El centro de drogodependencias atendió ya a más de mil usuarios

Luis Díaz
LUIS DÍAZ MONFORTE / LA VOZ

LEMOS

La unidad asistencial prima en los últimos años la labor de prevención

20 mar 2011 . Actualizado a las 06:00 h.

La Unidad Asistencial de Drogodependencias de Monforte ha llegado en los primeros meses de este año al usuario número mil. El centro, que depende orgánicamente del Ayuntamiento de Monforte y funcionalmente de la Consellería de Sanidade, echó andar en 1987. Desde el principio, atendió tanto dependencias de drogas ilegales como problemas de alcoholismo, tabaquismo y ludopatías. Con el paso del tiempo, ha ampliado su ámbito inicial de actuación con programas en materia de prevención e inserción social.

El paulatino incremento del número de personas atendidas se ha traducido, según sus responsables, en un cambio del perfil del usuario y de las razones que le llevan a solicitar los servicios de la unidad asistencial. «Hace unos años era difícil que viniese alguien por un problema de tabaquismo y hoy es algo que se ve con más naturalidad», dice Luisa Astray, del equipo de prevención.

Repunte de la heroína

La atención a personas con adicción a sustancias ilegales sigue acaparando, no obstante, la mayor parte de la actividad del centro, en el que se constata de un tiempo a esta parte un ligero repunte del consumo de heroína entre los jóvenes.

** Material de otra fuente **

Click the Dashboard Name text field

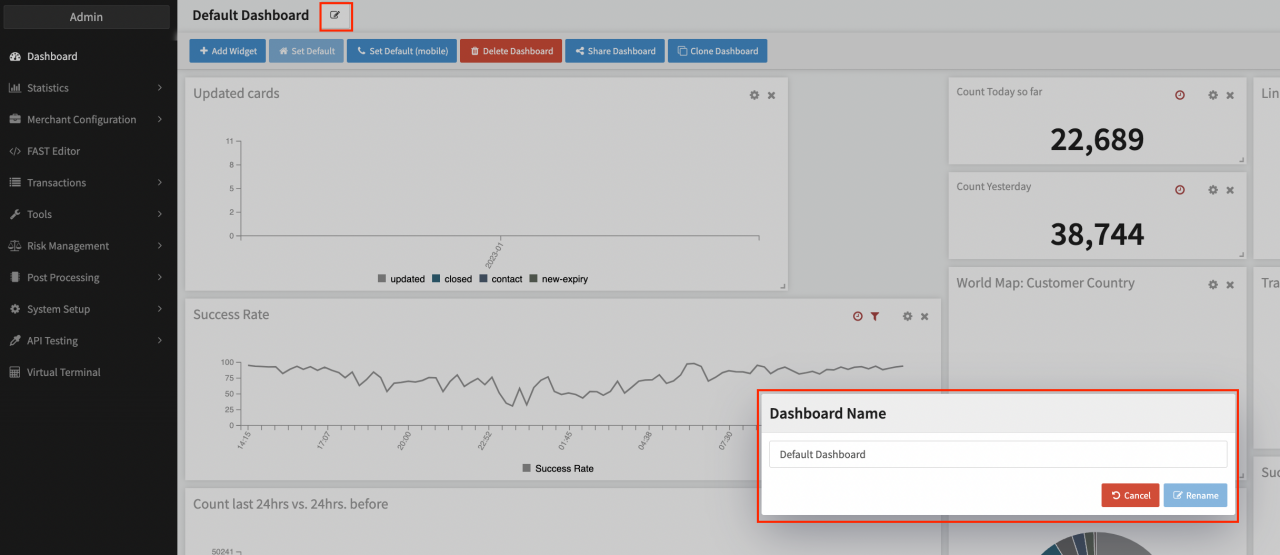[x=997, y=454]
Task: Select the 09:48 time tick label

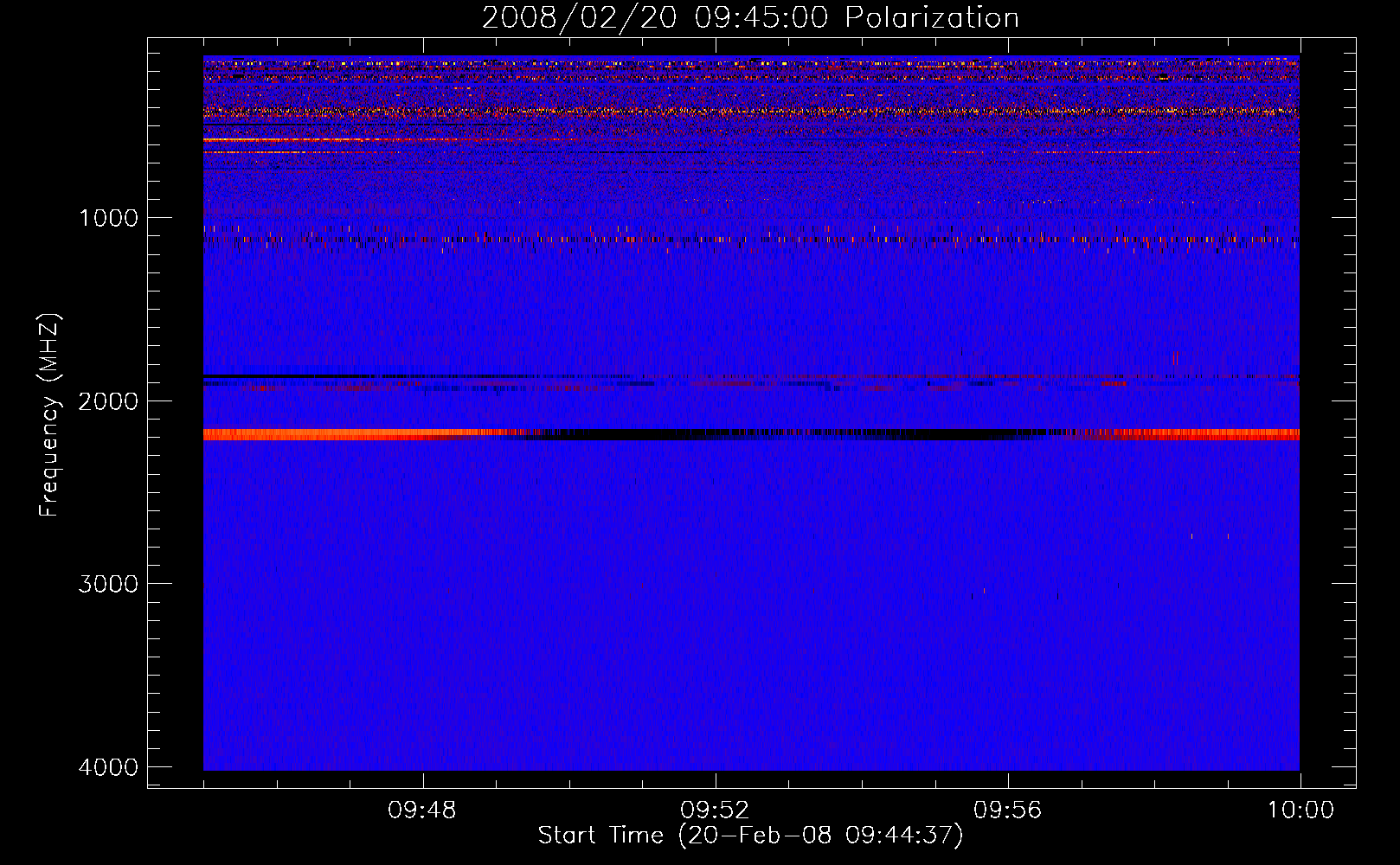Action: pyautogui.click(x=422, y=811)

La cocaína ofrece los datos más preocupantes y lo peor de esta droga, desde la perspectiva de los especialistas de la unidad asistencial, es que existe un porcentaje importante de casos «larvados» de adicción.

El fenómeno del consumo de bebidas alcohólicas por parte de los jóvenes se ha convertido en los últimos años en otro de los objetivos prioritarios de este servicio, que desarrolla un trabajo regular en materia de prevención en contacto con los centros se enseñanza y los propios empresarios del sector.

«Estamos ampliando nuestras actividades a la hostelería porque nos parece muy importante concienciar a los profesionales de la necesidad de conseguir entre todos un consumo más responsable del alcohol», señala Luisa Astray, que acaba de impartir con Teresa Carballo una jornada informativa en la escuela de hostelería de Sober.